**INSTRUCTIONS TO FOLLOW:** Below, copy every line of the items from the one containing "Where should I" to the one containing "click(x=996, y=551)", with both of those lines included. Leave the pictures out.

**INFORMATION GIVEN:**
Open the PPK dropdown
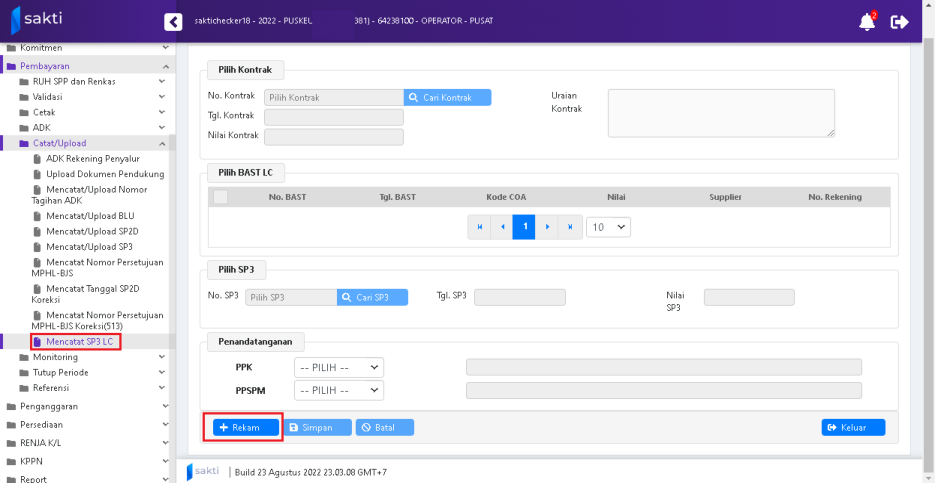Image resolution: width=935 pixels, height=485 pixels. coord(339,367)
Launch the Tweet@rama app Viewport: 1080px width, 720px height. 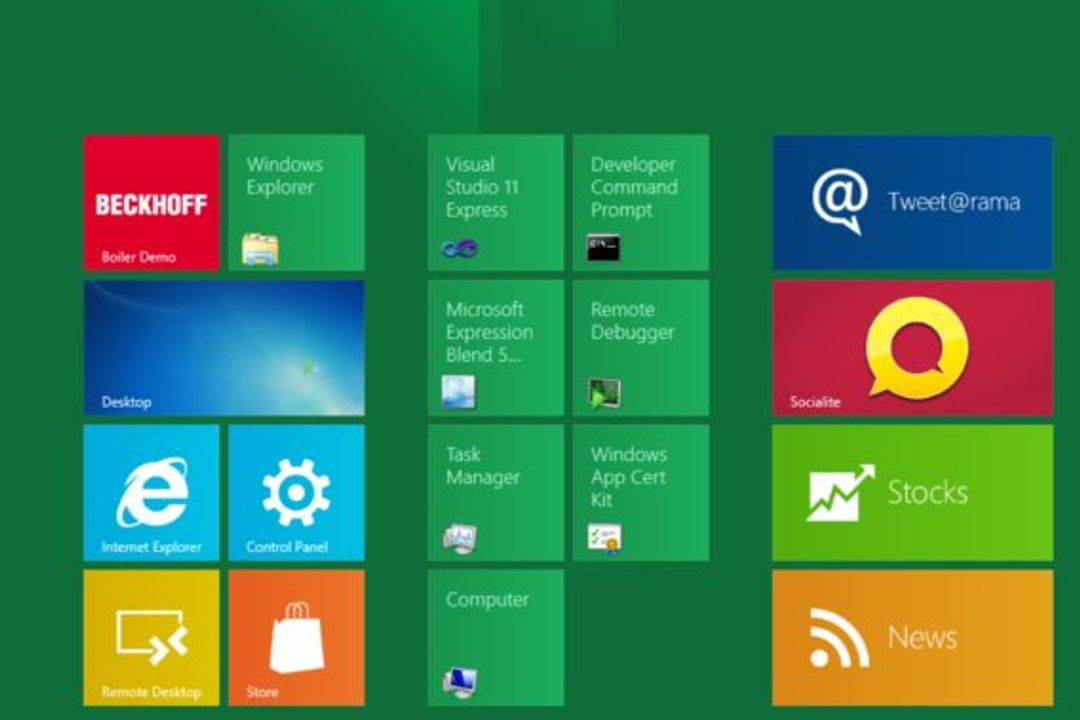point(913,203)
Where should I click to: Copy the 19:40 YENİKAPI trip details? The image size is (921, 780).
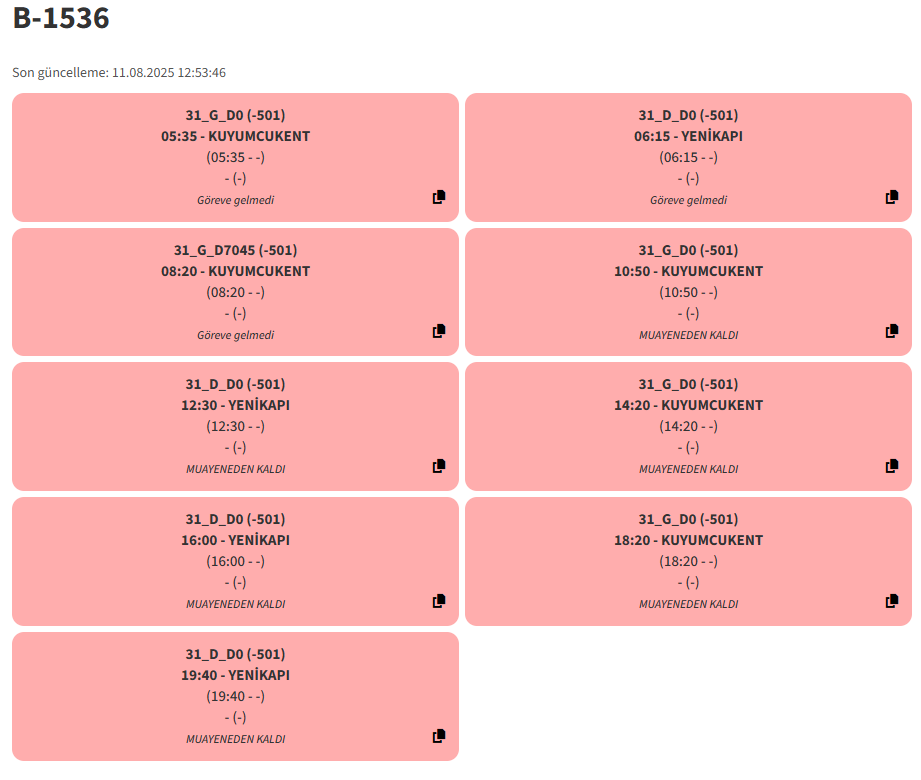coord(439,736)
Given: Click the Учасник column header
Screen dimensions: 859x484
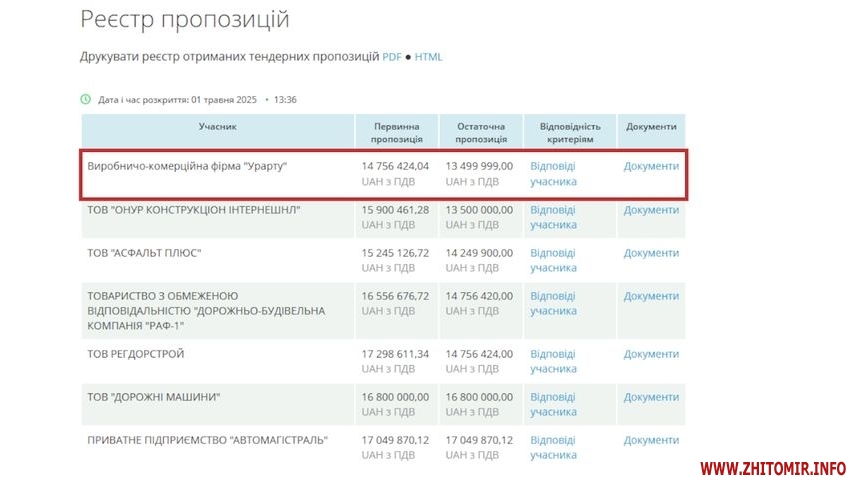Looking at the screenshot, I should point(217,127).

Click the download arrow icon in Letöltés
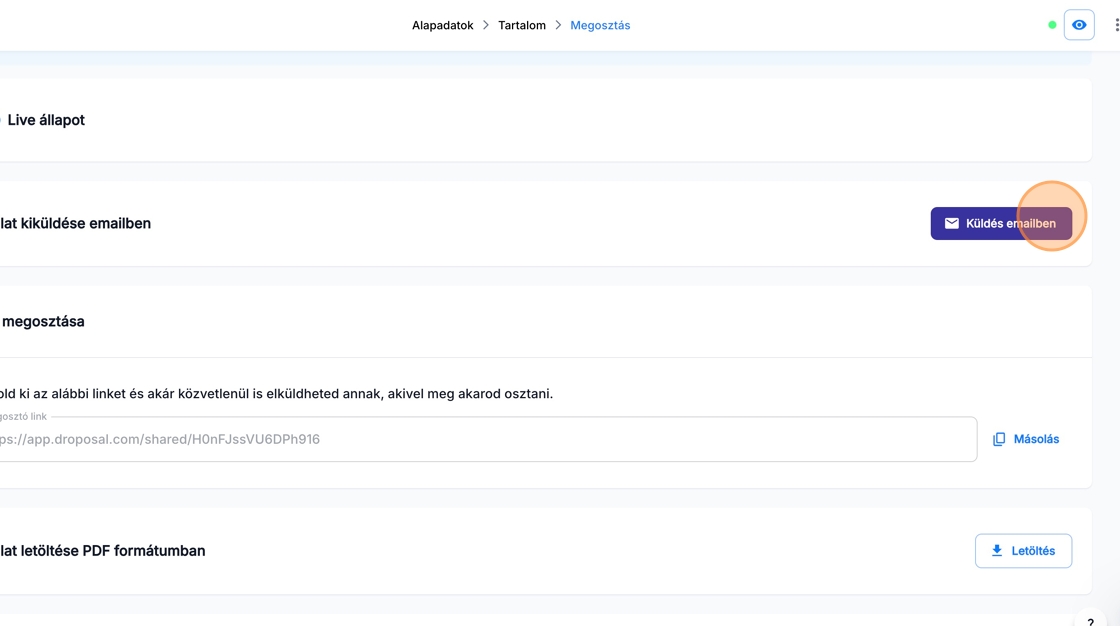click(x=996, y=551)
--
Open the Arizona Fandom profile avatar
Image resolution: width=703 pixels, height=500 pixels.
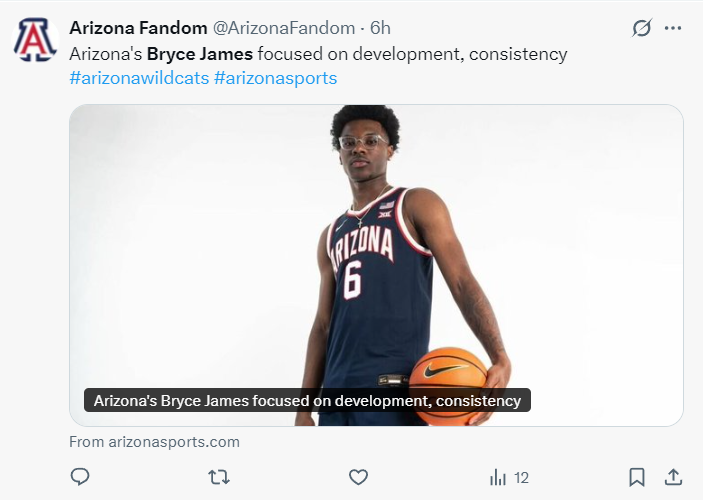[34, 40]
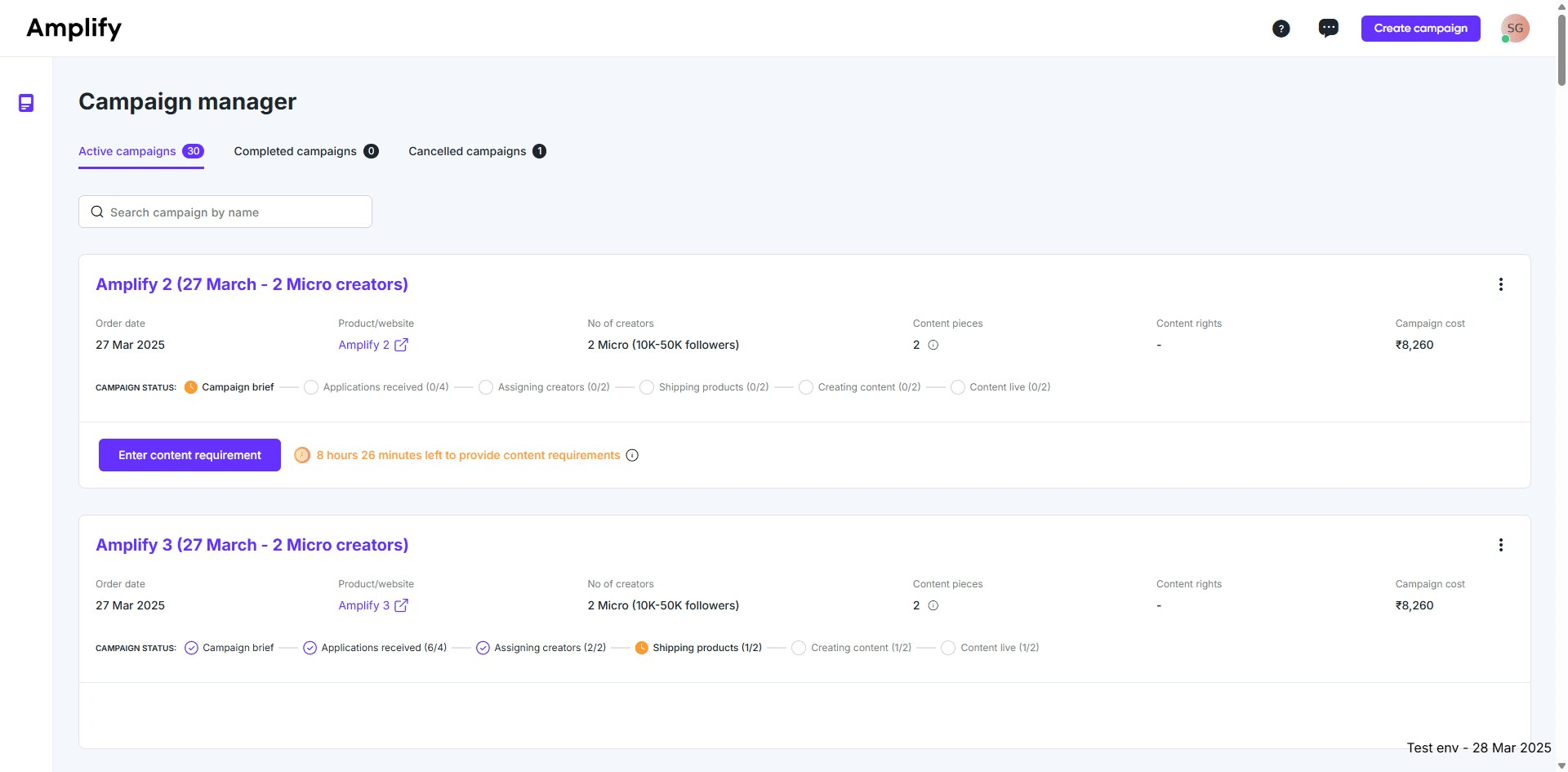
...
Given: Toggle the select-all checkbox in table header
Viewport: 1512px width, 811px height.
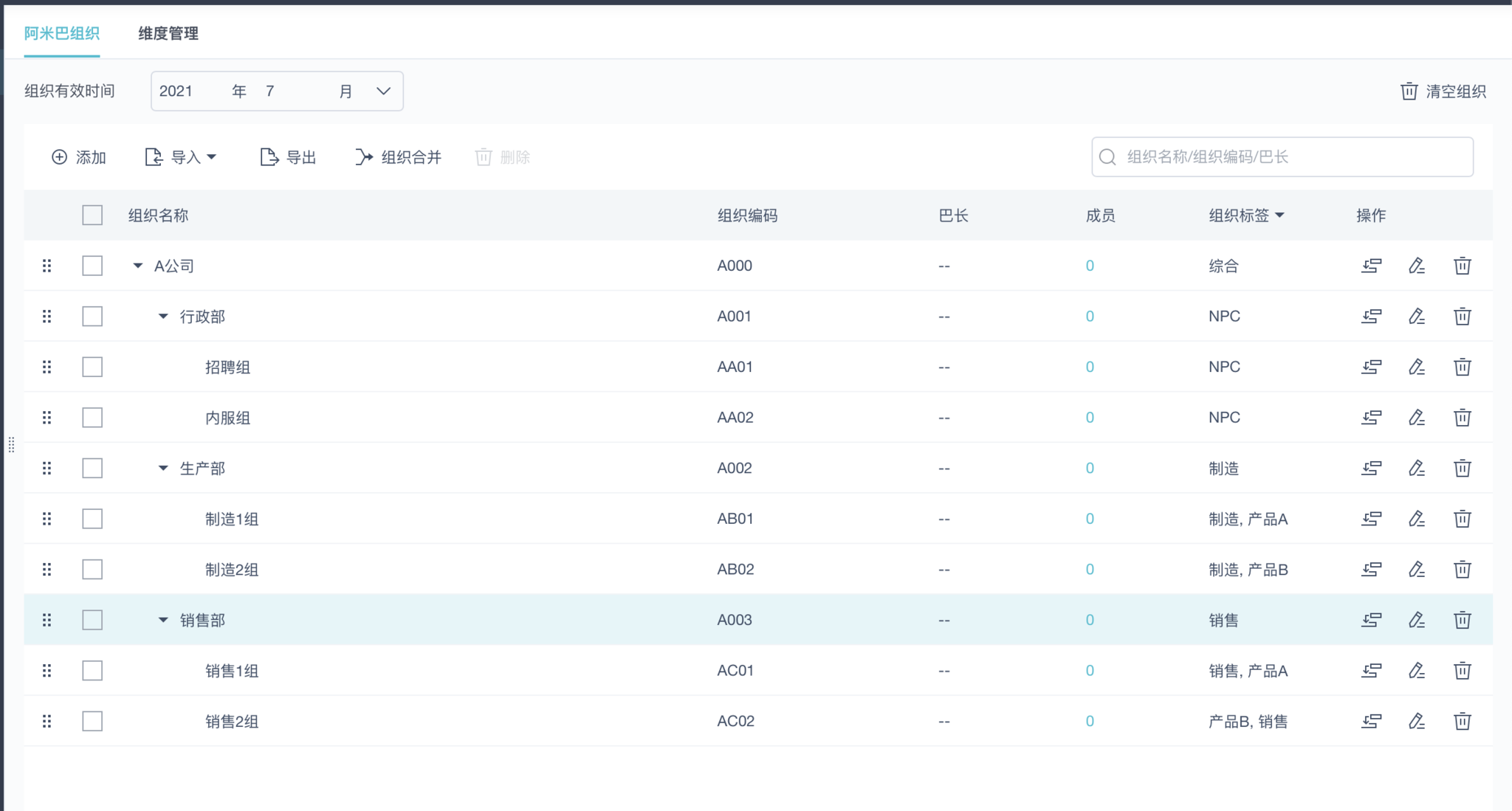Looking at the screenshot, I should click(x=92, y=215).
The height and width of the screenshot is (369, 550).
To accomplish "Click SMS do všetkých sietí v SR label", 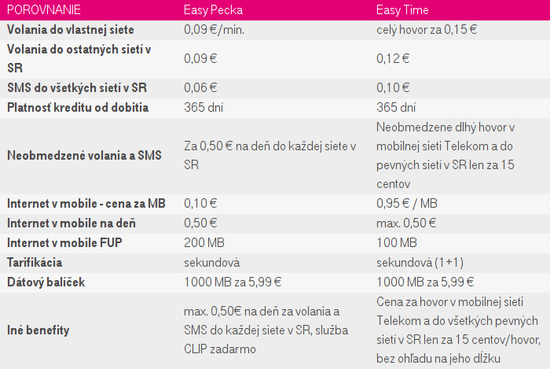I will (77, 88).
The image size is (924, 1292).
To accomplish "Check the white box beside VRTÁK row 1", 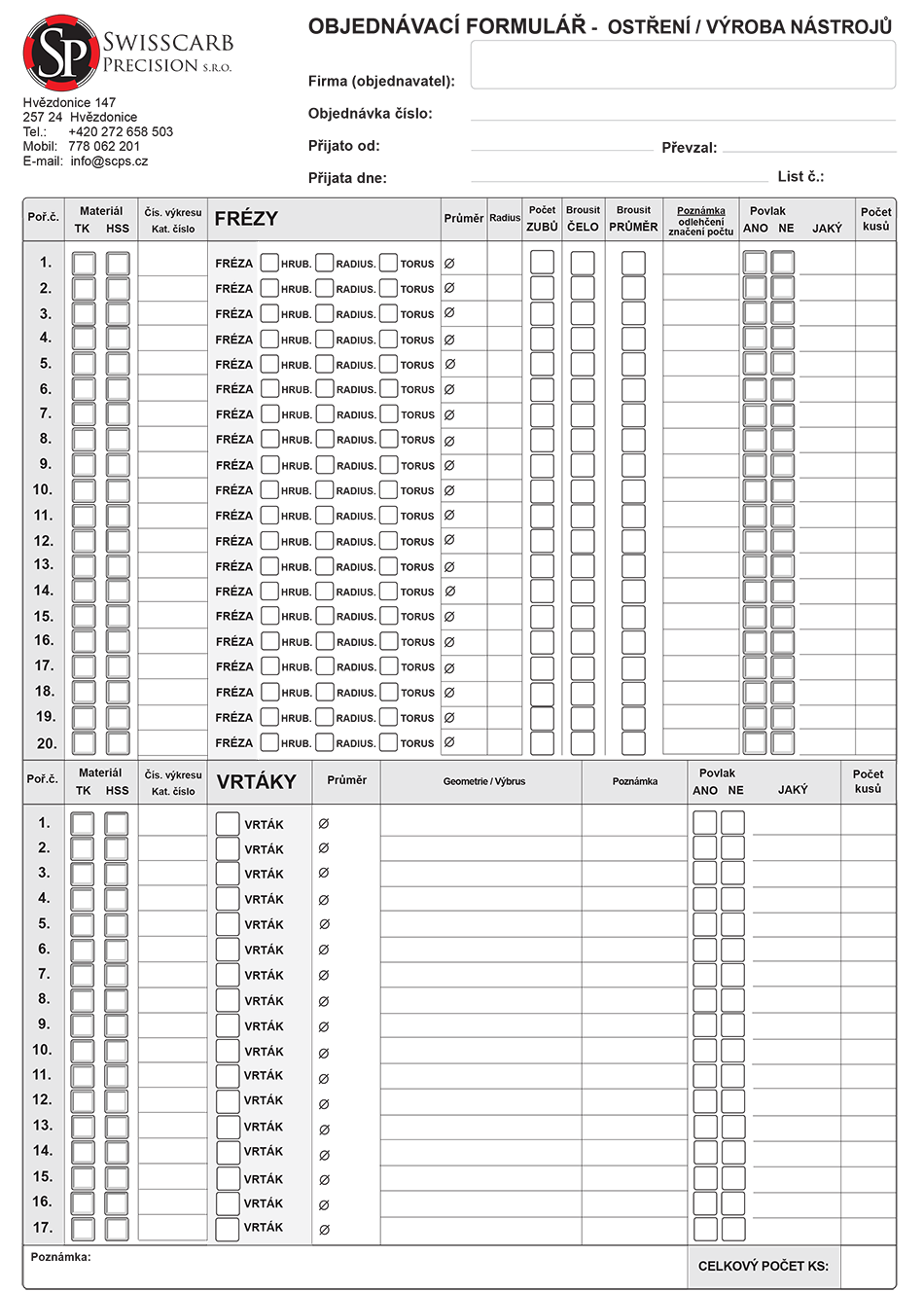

**ANSWER FOR THE TASK:**
Where should I click to: Copy the 19:40 YENİKAPI trip details? The image size is (921, 780).
coord(439,736)
Given: Click the Учасник column header
Screen dimensions: 859x484
Looking at the screenshot, I should point(217,127).

Click the download arrow icon in Letöltés
click(x=996, y=551)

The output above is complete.